R-PRO —the name stands for resin protection—initially was presented as a dense-phase vacuum conveying system. After showing the technology at NPE, Brewster, who invented the system, put in some more R&D work and has brought the results to K 2016. R-PRO is capable not only of running at slow speeds, but can also operate in the more conventional dilute phase, with individual pellets fully suspended in high-speed air, or at any speed in between. “We have found we can control that transition very effectively and run right on the edge in a sort of mixed-pulse phase,” said Brewster in a prepared statement. “We think we can use this for higher volume unloading where more air flow may be desirable but truly high-speed operation is not necessary.”
In slow-speed, dense-phase conveying, pellets move at speeds between 300 and 1200 ft/min; in conventional high-speed conveying, speeds vary between 4500 and 6000 ft/min.
|Conair’s Doug Brewster puts the R-PRO conveyor system through its paces using the FLX-128 Plus controller at K 2016.|
At the K, Brewster is demonstrating the R-PRO using the new FLX-128 Plus controller, a smarter, faster and more powerful version of the popular FLX-128.
What’s important, says Brewster, is that the “resin doesn’t get beaten up” as it is conveyed long distances through tubing. “If you’re moving PET or low-density PE with a conventional system, you could be emptying your dust collector several times a day. With the R-PRO, 20,000 pounds [of material] will produce a small cup of dust. That could be a whole day’s run,” says Brewster.
Slow-speed conveying does not mean a deficit in throughput, adds Brewster. “The loss in throughput is insignificant,” he says. “At high speed, you’re blowing more air and less material. And at slow speeds, you’re not destroying the material in the process.”

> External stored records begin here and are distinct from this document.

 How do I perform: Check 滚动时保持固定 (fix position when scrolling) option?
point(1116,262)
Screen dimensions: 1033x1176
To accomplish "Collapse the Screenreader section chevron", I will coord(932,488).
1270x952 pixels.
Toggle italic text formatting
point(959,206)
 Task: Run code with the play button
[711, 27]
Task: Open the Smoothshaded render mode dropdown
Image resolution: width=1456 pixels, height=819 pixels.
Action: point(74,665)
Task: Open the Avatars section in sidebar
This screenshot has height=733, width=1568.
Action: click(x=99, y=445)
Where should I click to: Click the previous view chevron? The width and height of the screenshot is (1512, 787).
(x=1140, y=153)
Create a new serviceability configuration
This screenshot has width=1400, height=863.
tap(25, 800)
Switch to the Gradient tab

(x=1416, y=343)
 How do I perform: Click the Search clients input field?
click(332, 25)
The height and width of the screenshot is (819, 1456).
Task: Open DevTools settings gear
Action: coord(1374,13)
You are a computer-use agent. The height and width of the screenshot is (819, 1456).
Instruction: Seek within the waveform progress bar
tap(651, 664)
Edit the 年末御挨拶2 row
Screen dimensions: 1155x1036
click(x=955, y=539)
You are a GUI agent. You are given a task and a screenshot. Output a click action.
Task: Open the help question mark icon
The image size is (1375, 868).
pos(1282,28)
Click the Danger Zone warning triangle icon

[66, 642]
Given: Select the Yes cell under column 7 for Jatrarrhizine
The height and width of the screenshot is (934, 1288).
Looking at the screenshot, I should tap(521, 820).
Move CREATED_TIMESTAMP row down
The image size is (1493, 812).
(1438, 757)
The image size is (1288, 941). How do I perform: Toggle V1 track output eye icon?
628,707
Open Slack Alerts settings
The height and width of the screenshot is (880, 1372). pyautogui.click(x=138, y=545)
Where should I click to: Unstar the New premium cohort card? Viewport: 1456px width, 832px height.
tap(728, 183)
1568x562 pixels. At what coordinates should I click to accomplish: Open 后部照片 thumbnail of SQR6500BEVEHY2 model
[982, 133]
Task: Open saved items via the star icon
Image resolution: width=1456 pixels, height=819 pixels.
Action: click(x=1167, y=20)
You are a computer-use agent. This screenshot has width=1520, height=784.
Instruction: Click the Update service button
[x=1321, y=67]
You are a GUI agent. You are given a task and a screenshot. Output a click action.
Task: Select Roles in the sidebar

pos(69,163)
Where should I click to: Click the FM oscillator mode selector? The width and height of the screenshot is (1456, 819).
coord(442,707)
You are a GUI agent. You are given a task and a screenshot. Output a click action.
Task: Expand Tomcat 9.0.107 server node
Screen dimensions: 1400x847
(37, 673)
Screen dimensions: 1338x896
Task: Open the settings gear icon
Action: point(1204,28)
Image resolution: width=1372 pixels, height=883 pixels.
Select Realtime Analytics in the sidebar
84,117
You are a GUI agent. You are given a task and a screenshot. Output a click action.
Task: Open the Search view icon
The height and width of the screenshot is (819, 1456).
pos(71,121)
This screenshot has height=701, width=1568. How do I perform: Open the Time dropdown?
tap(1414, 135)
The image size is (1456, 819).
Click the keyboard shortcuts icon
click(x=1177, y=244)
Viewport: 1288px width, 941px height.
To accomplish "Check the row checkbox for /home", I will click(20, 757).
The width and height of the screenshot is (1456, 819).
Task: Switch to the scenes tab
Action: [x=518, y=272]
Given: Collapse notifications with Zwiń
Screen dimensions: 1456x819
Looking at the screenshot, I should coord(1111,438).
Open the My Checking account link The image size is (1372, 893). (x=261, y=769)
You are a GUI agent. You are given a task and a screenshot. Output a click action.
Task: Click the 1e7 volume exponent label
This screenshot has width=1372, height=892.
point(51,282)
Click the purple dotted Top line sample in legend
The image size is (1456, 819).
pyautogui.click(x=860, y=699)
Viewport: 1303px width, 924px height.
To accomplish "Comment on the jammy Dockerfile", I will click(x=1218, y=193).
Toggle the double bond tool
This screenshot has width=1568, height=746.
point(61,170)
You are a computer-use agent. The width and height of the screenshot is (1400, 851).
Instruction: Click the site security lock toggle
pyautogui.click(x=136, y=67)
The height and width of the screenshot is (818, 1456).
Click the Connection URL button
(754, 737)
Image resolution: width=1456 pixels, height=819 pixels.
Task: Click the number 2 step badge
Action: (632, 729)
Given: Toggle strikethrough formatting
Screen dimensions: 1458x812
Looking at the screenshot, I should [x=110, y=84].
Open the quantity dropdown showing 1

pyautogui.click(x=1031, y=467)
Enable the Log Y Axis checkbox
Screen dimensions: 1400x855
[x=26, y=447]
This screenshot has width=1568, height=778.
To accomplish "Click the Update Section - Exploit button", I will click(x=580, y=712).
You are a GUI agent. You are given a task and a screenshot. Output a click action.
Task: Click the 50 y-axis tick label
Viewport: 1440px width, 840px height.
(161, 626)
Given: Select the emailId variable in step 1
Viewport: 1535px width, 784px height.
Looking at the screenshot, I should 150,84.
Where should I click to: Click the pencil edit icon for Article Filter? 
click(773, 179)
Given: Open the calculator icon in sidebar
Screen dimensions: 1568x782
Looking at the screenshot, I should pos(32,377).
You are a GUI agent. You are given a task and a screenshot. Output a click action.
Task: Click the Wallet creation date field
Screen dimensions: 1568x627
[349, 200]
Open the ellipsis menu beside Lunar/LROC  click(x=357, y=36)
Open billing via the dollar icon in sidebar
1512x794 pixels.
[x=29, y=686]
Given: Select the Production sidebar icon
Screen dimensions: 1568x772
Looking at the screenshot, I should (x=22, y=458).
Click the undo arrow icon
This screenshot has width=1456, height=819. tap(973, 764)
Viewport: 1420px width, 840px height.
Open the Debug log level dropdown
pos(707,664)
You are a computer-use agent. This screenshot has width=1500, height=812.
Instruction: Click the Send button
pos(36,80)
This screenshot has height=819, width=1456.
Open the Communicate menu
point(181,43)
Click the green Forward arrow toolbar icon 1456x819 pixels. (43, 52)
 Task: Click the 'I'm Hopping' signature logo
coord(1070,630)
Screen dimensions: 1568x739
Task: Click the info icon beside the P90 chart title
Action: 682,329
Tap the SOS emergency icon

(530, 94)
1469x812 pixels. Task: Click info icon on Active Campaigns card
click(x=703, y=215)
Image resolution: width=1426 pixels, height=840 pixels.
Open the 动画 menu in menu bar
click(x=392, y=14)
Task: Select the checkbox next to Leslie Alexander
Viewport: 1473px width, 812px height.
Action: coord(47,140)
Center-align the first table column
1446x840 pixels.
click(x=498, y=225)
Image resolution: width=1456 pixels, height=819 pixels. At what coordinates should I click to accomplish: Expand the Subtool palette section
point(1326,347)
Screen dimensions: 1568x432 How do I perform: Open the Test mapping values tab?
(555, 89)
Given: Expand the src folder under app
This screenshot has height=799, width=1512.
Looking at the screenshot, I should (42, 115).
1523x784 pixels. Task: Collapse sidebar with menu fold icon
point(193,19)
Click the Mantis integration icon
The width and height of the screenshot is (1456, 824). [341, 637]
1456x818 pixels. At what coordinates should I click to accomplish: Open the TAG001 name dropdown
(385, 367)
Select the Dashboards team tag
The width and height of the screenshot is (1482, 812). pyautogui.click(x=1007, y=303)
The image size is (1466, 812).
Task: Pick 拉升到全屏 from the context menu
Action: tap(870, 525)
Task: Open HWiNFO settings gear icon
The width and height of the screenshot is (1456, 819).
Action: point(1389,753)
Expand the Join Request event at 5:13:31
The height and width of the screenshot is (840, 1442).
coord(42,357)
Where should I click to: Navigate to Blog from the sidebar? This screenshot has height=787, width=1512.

An emphasis on innovation and customer satisfaction has been good for Conair’s bottom line. Larry Doyle, President, expects to end the year showing 3 to 4% growth compared with 2015, and he sees no headwinds on the horizon. Mexico has been especially strong: “Demand is coming from transplant companies as well as from the automotive sector,” says Doyle. Conair has been present in the Mexican market, initially through a subsidiary, since 1976.